Six Ways to Learn Your Personal Leadership Style

If you’ve been part of a team, group project or committee, you probably noticed that some people seem as if they were “born to lead.” Or maybe your friend can play the guitar or is an amazing artist. We all have our own unique talents, and these strengths can be used in many ways. When we identify our own natural abilities, we can focus on doing what we do best, but our team will also be able to accomplish more. The benefits of assessing your talents and strengths can help you succeed now, as well as launch a lifetime of achievement.

Dr. J. Scott Vernon is a professor in the Agricultural Education and Communications Department at Cal-Poly, San Luis Obispo. A former California FFA member, he is president of the Livestock Publications Council, serves on the advisory board of the AgChat Foundation, and is founder and executive director of “I Love Farmers … They Feed My Soul.”

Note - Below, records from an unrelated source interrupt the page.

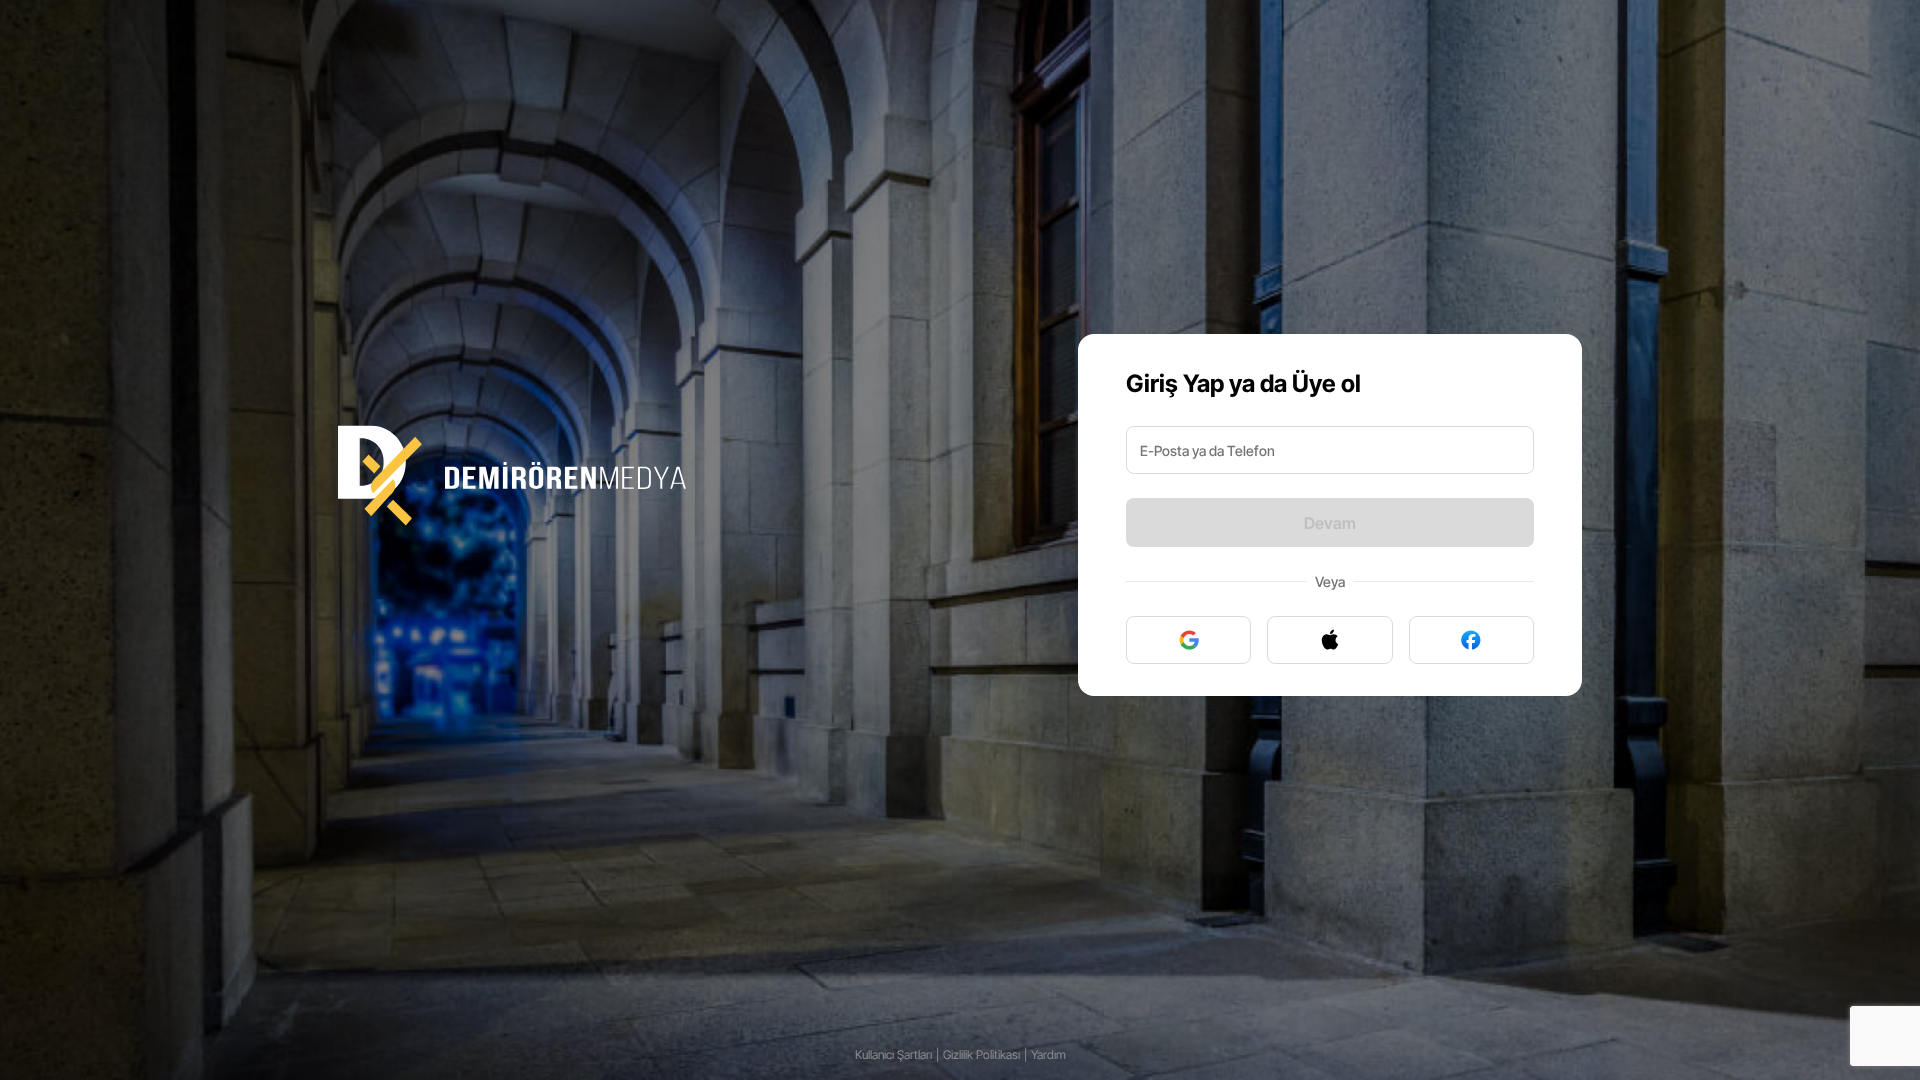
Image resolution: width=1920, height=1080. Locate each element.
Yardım (1048, 1054)
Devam (1330, 523)
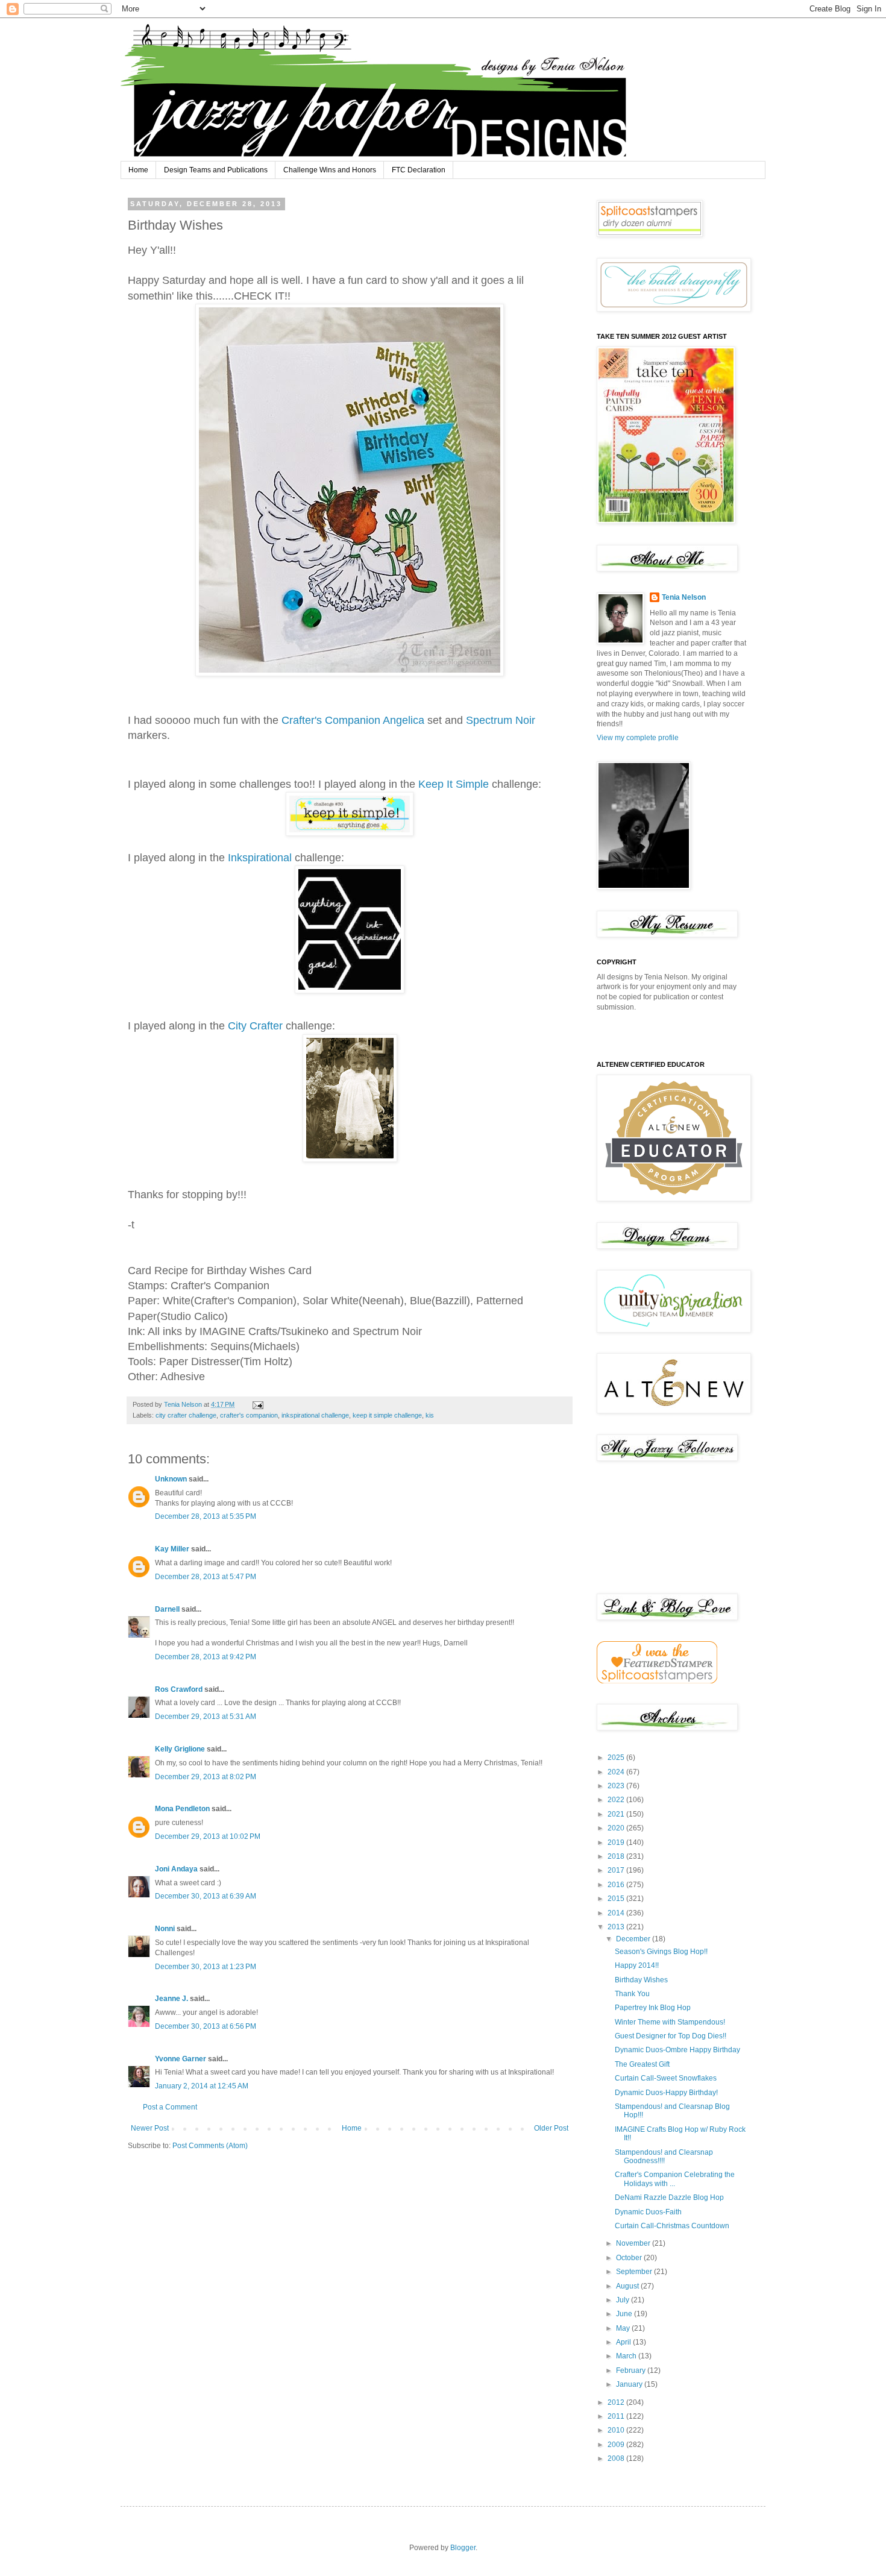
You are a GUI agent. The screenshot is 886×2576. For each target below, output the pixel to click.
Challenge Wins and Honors (329, 170)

“Because of my leadership development, I recognize that you cannot lead unless there is a team,” Vernon says. “You must recognize your role in a team in order to optimize your leadership. You cannot do it alone.”

The best way to be a successful team member starts with knowing what you can contribute. Here are a few ways to assess your talents and strengths.

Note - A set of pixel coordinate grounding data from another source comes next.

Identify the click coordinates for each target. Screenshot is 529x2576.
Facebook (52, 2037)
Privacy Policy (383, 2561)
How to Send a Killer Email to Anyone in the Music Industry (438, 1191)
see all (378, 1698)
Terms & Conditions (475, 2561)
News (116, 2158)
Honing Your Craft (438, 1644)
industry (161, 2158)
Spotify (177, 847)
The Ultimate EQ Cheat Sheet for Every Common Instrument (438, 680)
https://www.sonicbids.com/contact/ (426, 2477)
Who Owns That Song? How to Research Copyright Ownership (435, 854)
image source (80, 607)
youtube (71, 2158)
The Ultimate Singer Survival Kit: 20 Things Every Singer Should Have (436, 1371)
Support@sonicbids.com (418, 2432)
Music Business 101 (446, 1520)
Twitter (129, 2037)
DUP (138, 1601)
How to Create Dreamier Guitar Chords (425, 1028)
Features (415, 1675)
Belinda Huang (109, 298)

“You must recognize your role in a team in order to optimize your leadership.”

Figure out what you’re good at.

If you don’t enjoy something, chances are you might not naturally excel at it. Make a list of the areas in which you really shine. Figure out how you can apply those talents in other ways.

Make a list of your likes and dislikes.

Think about the teams and groups you’ve been in. What parts of that experience did you like? Which ones did you not? That’s a great start in identifying your role within the team. By separating the things you like doing from the things you dislike, you can more easily determine where your natural strengths lie.

Ask your friends.

Do you ever find yourself comparing your talents to your friends? It’s a safe bet your friends have thought the same thing about you. Ask them what talent or strength they most admire about you. By asking your friends, you add a fresh perspective to your search and may find something you overlooked.

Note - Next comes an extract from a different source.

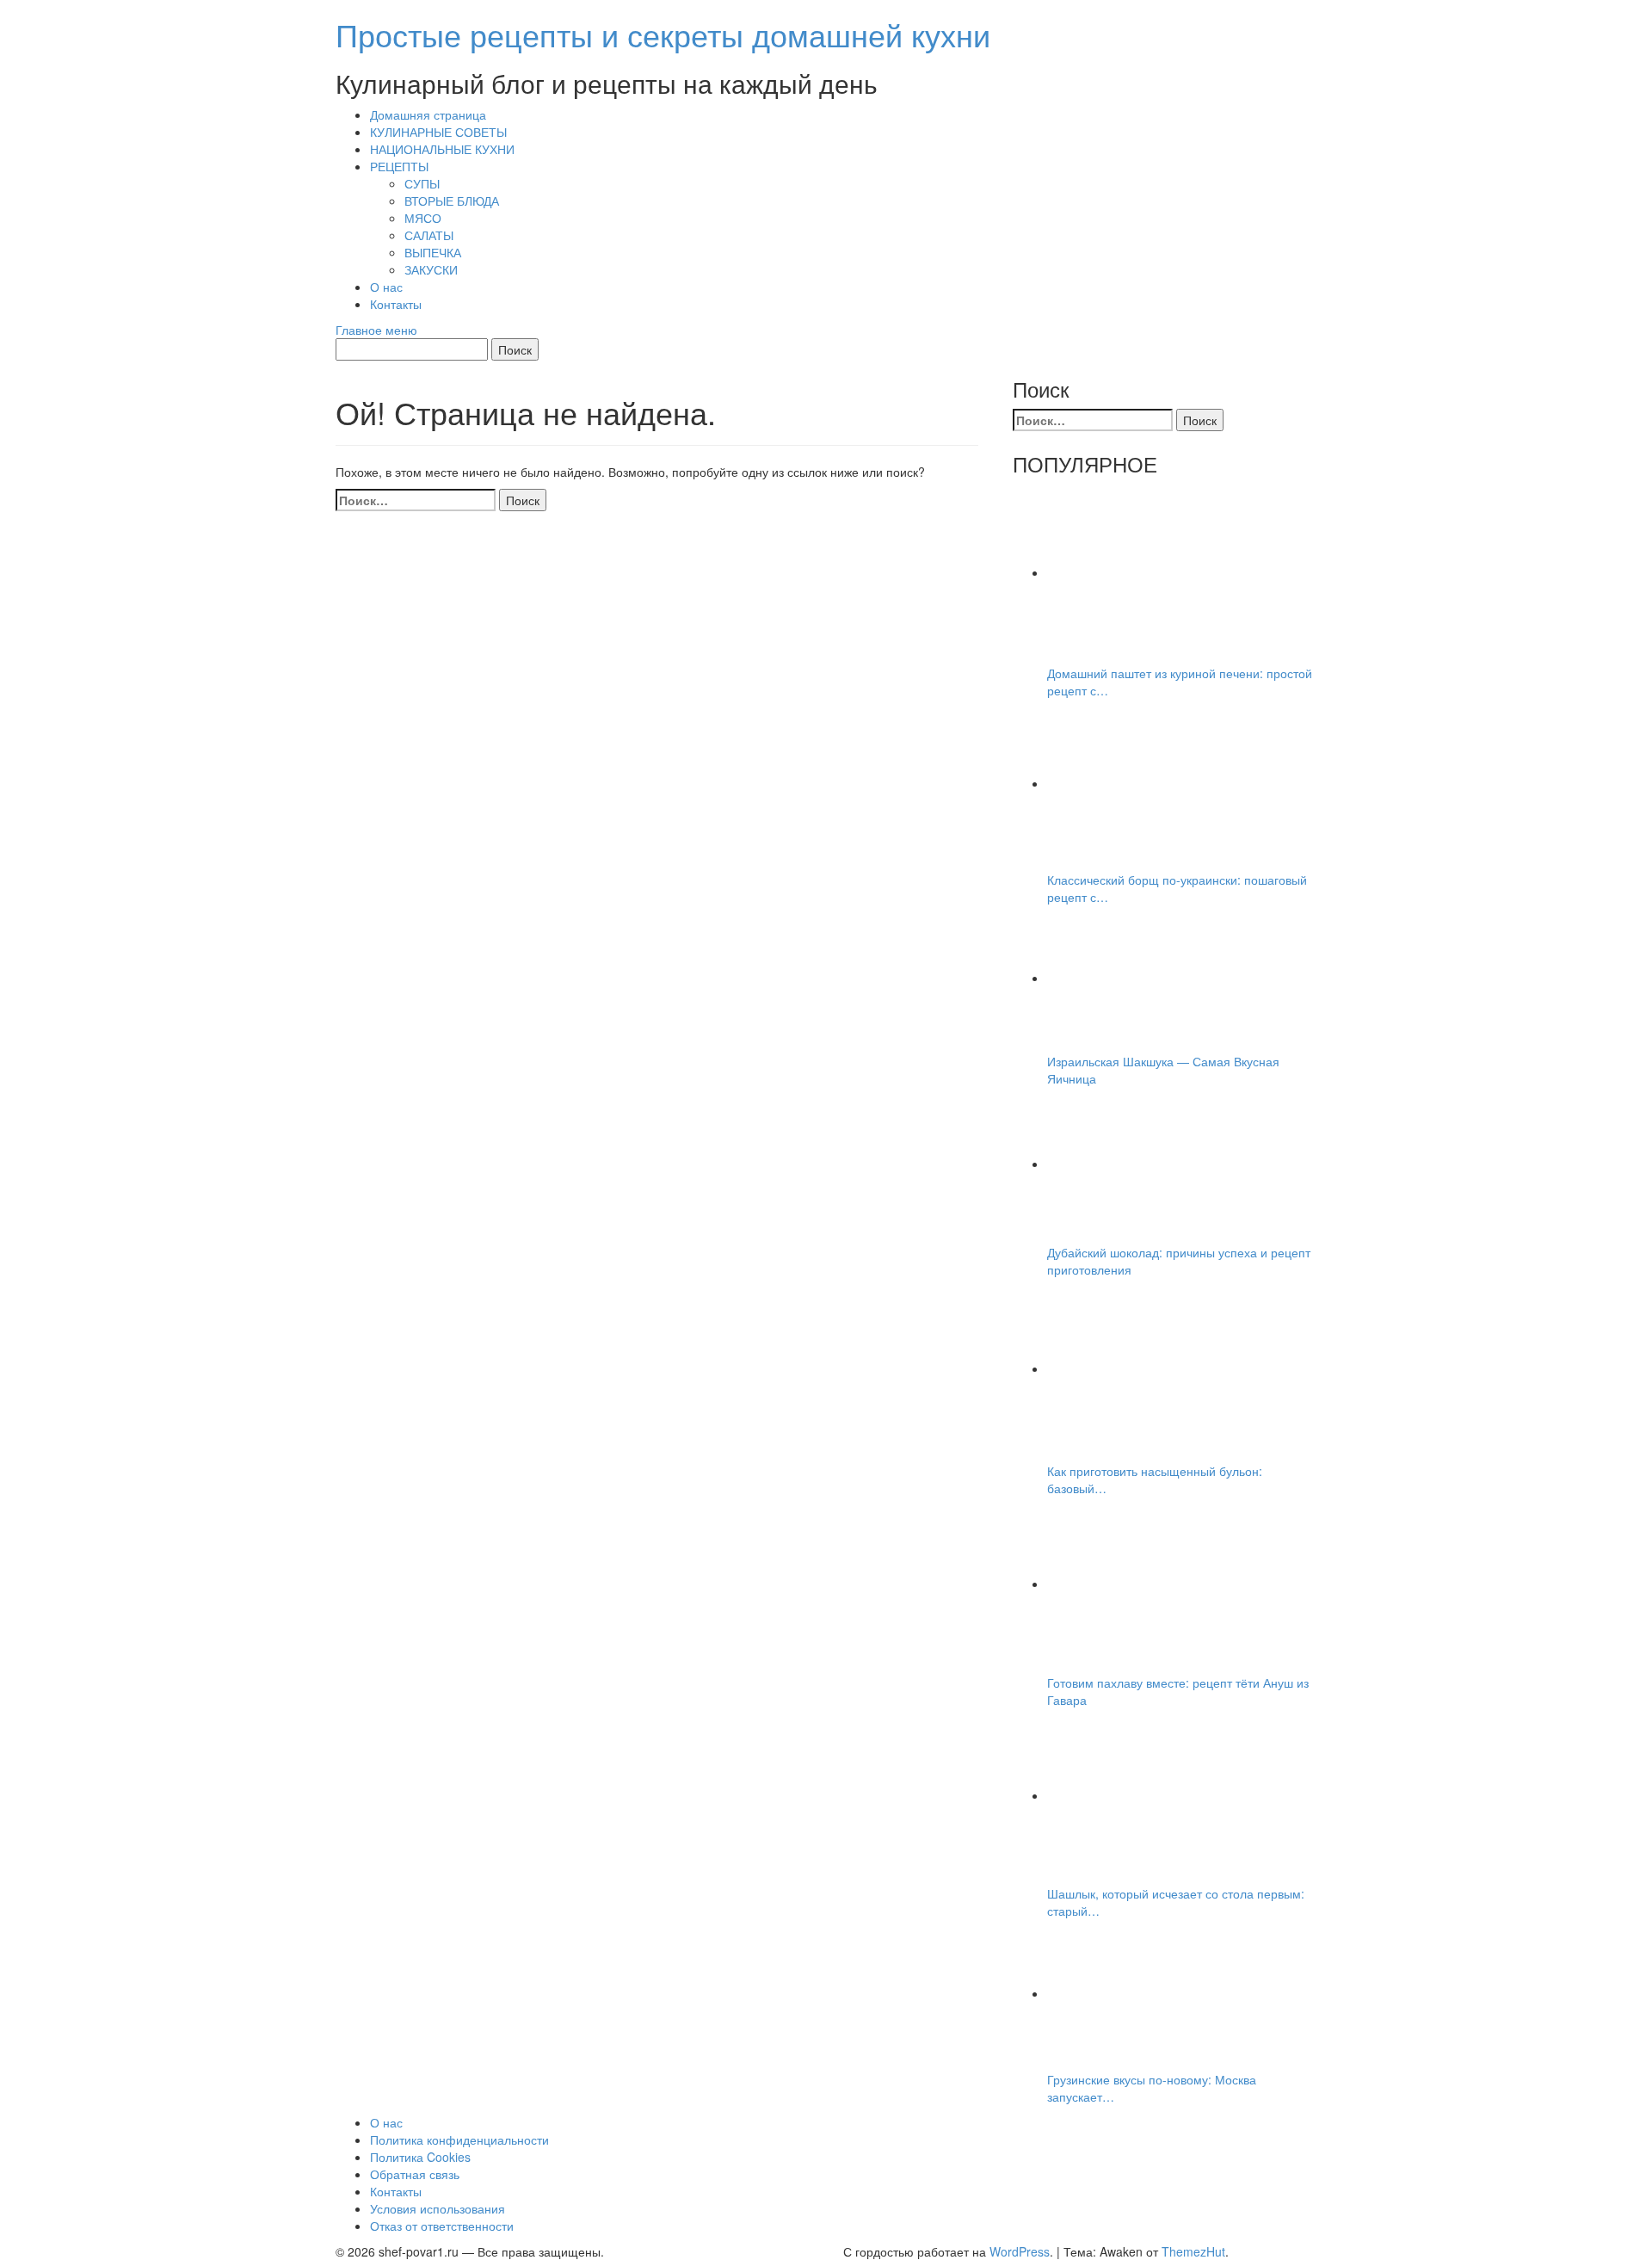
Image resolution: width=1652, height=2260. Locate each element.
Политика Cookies (420, 2156)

Visit your high school guidance counselor.

Formalized methods for determining your talents and strengths do exist. Meet with your high school guidance counselor to see if they can suggest an assessment.

Interview someone you think is talented.

Reach out to professionals. Find out their process for finding your talent.

Keep a journal.

A journal is the story of your life, and like in any good read, themes tend to emerge. By reading back through your thoughts, you can discover perspectives you might not have otherwise.